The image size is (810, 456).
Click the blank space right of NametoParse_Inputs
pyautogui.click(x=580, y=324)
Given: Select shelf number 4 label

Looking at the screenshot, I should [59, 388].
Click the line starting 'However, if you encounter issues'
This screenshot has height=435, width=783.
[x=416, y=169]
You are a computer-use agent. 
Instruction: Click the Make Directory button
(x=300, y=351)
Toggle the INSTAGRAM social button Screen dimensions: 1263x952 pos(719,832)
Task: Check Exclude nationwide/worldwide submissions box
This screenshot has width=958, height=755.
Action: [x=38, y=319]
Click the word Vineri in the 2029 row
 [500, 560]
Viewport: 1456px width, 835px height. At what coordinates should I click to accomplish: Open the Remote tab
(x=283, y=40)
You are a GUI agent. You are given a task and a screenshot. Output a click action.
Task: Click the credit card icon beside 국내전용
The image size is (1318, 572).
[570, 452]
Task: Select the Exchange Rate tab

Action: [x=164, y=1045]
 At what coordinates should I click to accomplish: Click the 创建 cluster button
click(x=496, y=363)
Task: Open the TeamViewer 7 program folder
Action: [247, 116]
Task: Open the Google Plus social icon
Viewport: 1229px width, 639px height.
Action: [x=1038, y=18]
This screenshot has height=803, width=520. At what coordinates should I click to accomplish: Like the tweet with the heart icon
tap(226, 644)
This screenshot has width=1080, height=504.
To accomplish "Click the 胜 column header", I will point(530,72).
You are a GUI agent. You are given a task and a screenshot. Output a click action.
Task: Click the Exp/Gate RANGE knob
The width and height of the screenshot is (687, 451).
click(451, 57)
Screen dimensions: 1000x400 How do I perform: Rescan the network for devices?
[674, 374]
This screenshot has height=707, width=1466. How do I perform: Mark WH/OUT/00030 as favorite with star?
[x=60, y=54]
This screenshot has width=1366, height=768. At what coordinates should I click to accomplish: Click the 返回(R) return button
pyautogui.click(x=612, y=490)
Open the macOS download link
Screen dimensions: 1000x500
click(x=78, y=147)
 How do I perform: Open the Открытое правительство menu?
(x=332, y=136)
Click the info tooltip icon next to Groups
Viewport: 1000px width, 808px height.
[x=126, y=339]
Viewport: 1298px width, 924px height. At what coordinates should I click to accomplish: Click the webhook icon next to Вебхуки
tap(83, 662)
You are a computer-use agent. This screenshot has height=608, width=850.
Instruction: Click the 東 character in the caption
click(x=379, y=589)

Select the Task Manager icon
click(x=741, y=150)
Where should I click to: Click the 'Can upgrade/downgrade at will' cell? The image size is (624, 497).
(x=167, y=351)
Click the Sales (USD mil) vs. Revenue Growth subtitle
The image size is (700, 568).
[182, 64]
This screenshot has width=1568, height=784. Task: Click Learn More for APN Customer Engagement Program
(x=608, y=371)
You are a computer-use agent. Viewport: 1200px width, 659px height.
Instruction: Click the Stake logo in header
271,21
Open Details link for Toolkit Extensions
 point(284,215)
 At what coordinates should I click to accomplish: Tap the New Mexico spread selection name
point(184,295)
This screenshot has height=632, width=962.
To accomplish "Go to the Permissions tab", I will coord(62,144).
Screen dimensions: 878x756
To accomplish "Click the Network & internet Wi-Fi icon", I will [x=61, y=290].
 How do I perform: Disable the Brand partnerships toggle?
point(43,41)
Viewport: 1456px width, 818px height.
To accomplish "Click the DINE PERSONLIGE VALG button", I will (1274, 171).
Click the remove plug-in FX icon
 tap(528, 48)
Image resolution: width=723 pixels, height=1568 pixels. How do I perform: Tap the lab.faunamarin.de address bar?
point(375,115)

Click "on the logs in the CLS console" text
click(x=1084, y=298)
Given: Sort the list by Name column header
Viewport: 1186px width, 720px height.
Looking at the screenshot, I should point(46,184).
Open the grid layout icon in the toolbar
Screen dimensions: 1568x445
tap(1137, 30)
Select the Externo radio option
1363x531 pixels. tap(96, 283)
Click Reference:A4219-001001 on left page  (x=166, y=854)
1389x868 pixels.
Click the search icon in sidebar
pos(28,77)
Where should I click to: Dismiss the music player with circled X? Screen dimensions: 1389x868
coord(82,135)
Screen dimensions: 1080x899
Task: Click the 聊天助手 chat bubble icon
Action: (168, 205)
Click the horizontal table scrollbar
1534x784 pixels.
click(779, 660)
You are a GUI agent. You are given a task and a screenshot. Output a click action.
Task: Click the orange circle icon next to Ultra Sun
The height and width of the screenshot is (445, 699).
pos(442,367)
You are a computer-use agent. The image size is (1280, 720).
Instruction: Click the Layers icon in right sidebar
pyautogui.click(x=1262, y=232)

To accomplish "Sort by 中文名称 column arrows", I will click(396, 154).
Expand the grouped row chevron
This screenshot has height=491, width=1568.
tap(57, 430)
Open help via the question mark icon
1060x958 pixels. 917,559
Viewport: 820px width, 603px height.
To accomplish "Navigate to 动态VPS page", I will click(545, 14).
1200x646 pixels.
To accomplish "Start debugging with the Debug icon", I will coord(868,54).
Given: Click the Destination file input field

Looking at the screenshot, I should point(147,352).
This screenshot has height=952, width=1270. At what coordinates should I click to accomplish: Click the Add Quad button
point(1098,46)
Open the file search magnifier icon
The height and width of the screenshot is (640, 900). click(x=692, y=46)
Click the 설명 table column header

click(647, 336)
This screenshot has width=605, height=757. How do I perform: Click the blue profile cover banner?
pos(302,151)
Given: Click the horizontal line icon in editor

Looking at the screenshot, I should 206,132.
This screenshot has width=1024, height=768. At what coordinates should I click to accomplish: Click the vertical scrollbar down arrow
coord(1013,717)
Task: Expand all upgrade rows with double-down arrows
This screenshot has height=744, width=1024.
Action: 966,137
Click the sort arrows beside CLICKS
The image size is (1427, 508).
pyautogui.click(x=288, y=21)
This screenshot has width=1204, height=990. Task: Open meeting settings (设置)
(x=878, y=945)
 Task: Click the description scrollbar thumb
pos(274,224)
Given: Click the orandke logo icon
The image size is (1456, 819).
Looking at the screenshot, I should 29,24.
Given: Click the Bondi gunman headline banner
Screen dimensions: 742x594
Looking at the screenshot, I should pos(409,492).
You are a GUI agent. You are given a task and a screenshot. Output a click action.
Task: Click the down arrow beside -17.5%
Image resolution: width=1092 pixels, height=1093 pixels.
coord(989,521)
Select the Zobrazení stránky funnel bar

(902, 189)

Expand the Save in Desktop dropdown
————————
> TASK DESCRIPTION:
Only the lines from the one containing "This screenshot has width=1024, height=768." through the final line of the material should be printed, each word for word. Both of those lines count.

> SOLUTION TO THIS EXERCISE:
This screenshot has width=1024, height=768. At what coordinates should I click to accomplish: Click the vertical scrollbar down arrow
coord(1013,717)
Task: Expand all upgrade rows with double-down arrows
This screenshot has height=744, width=1024.
Action: 966,137
Click the sort arrows beside CLICKS
The image size is (1427, 508).
pyautogui.click(x=288, y=21)
This screenshot has width=1204, height=990. Task: Open meeting settings (设置)
(x=878, y=945)
 Task: Click the description scrollbar thumb
pos(274,224)
Given: Click the orandke logo icon
The image size is (1456, 819).
Looking at the screenshot, I should 29,24.
Given: Click the Bondi gunman headline banner
Screen dimensions: 742x594
Looking at the screenshot, I should pos(409,492).
You are a GUI agent. You are given a task and a screenshot. Output a click action.
Task: Click the down arrow beside -17.5%
Image resolution: width=1092 pixels, height=1093 pixels.
coord(989,521)
Select the Zobrazení stránky funnel bar

(902, 189)

Expand the Save in Desktop dropdown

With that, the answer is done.